◆ Your task: From the line that contains "Where should I" to the final line below, both included, print each line exactly and skip the pictures.
*** Opening of Information shown ***
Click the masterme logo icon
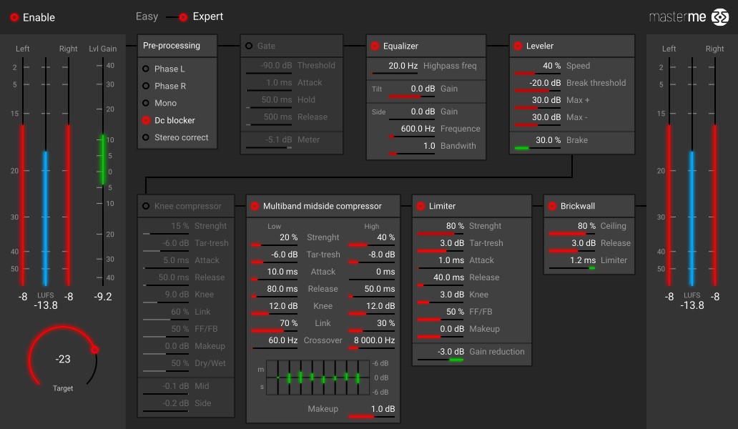coord(722,16)
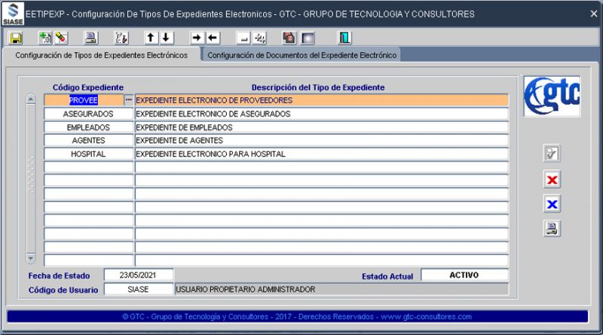
Task: Click the insert new record icon
Action: (x=44, y=38)
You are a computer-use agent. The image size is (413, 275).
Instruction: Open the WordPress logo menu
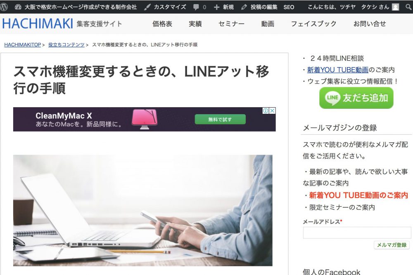[x=4, y=7]
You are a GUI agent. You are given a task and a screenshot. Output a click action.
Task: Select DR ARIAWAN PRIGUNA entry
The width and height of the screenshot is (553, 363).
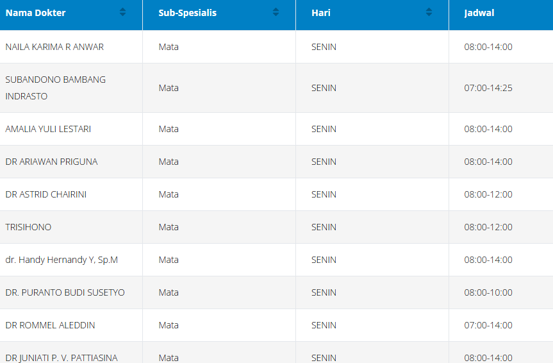point(51,162)
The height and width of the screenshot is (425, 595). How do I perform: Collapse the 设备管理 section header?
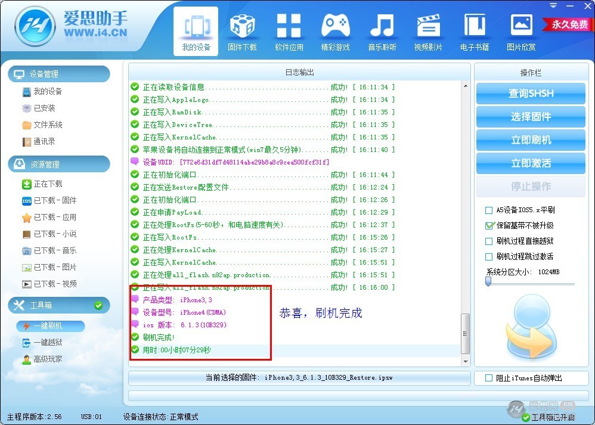pyautogui.click(x=59, y=74)
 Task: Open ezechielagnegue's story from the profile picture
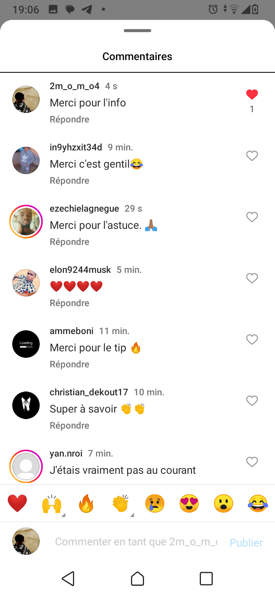26,222
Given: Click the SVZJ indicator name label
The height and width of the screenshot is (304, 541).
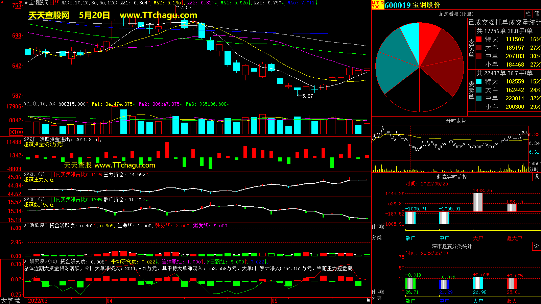Looking at the screenshot, I should click(29, 139).
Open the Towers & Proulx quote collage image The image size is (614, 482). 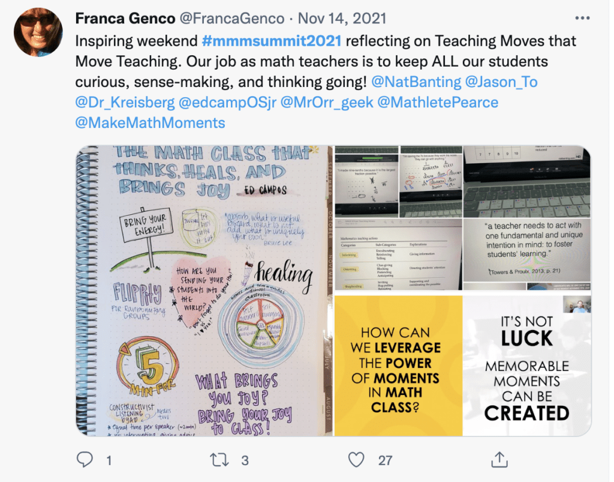click(463, 218)
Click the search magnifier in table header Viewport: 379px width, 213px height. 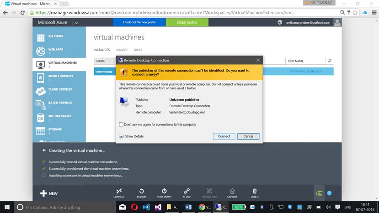click(x=330, y=61)
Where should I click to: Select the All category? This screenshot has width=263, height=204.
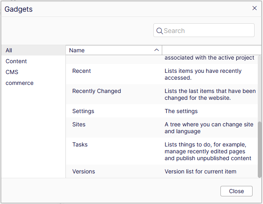(9, 50)
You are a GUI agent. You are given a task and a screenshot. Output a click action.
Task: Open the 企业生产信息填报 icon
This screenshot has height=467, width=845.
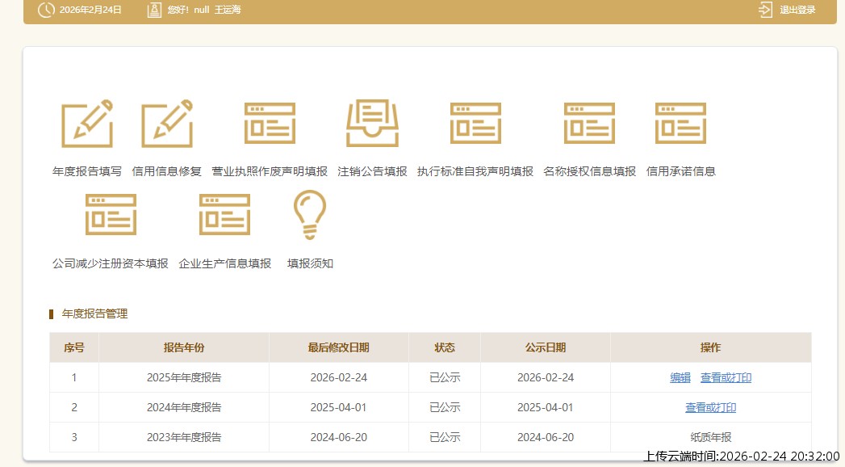coord(224,214)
*** Close of Information shown ***
◆ Solution to this task:
Where should I click to: Select the All category? This screenshot has width=263, height=204.
(9, 50)
You are a GUI agent. You are given a task and a screenshot. Output a click action.
Task: Open the 企业生产信息填报 icon
This screenshot has height=467, width=845.
coord(224,214)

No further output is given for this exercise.